ヒトプラセンタの効果は科学的根拠がありません。過信はやばい!

私は薬剤師をしております。結論から言うとヒトプラセンタは科学的根拠がありません。

皮膚に吸収されるには分子量が大きすぎる

まず、皮膚に塗布するタイプのプラセンタは皮膚のバリア機能によって表皮以降の組織に浸透・吸収されることはありません。皮膚に吸収されるのには分子量が大きすぎます。

プラセンタジェルの効果は基材の効果?

プラセンタジェルを塗布することでお肌がプリプリになる、傷口に塗ると治りが早くなるという口コミを見かけますが、要はコラーゲン的なものが塗布したプラセンタジェルから吸収されてそのような効果がありそうという事でしょう。

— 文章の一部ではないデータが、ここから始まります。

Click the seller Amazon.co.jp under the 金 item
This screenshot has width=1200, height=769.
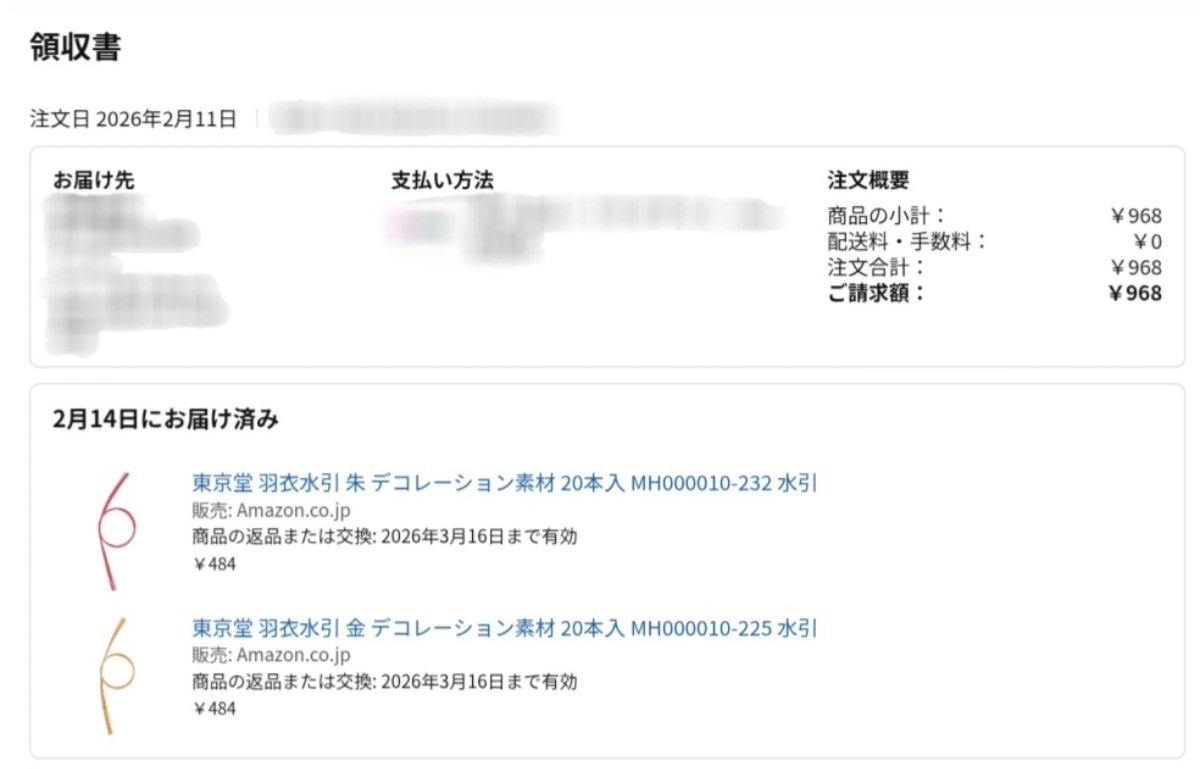coord(293,656)
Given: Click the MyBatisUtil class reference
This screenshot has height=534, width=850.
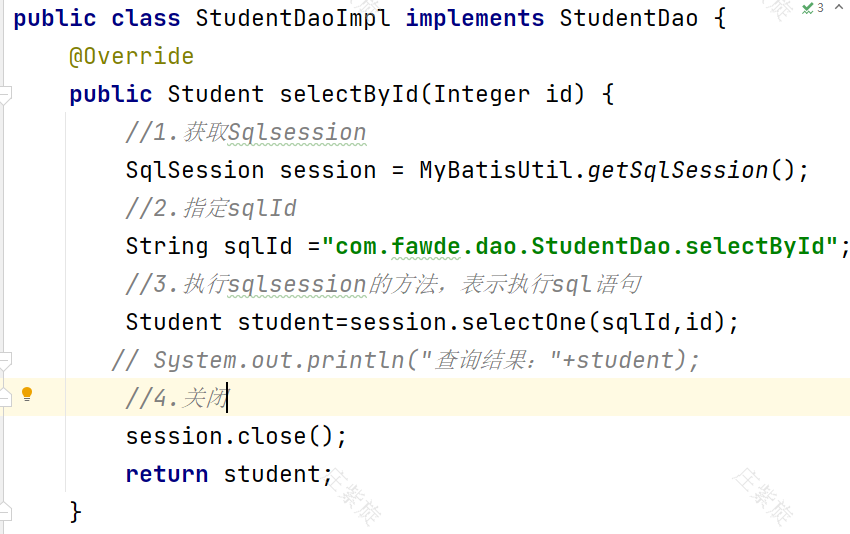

薬学的に考えて、まずコラーゲンは皮膚から吸収されませんし、もし吸収されたとして局所で吸収されたコラーゲンを使って傷を修復するという機能は考えられません。塗布した部分の肌の一部だけ他の人の胎盤の成分で出来上がる、、、なんてこと想像できませんよね?もしそのような効能・効果があるのならば、医療用医薬品として販売されているはずです。世の中にはケロイドや褥瘡など皮膚の再生に困っている方がたくさんいます。しかし、医療用医薬品として医療現場でヒトプラセンタが使われていないというのは、効能効果に疑わしきものがあるからです。アメリカのFDAでも有効な文献はないとされています。ではなぜ、美容目的として販売されているかと言うと「効果」を明確に提示していないからです。塗った翌日には傷が治ります!ヒトプラセンタはお肌を若返らせます!というような名言を避けて販売しています。プラセンタは胎盤という意味で、胎盤は赤ちゃんを育てるすごい組織なのでお肌も再生されそう、体に良さそうと感じる人がたくさんいます。更に豚由来でなくヒト由来の胎盤であればより安全そうと感じるでしょう。しかし、よく考えてみればアミノ酸やプラセンタは構造式が同じであれば同じ物質、豚だから肌になじみにくい、ヒトだから良く効くなんてことはありません。更に胎盤は母子を繋ぐ濾過装置です。母体から胎児へ送る血液の中に胎児に不都合な物質は胎盤で取り除かれます。その胎盤を肌に塗るのは抵抗ありませんか?また、傷口等お肌のバリア機能が弱っている部分にアレルゲン物質が入り込むとアレルギーを起こす可能性もあります。効果は怪しい、アレルギーを起こす可能性のある高価な化粧品、本当に必要ですか?

実際使用してお肌がプリプリになったと感じる方もいらっしゃると思いますが、それはヒトプラセンタジェルに含まれる保湿成分(グリセリン等の基材)によるものだと考えます。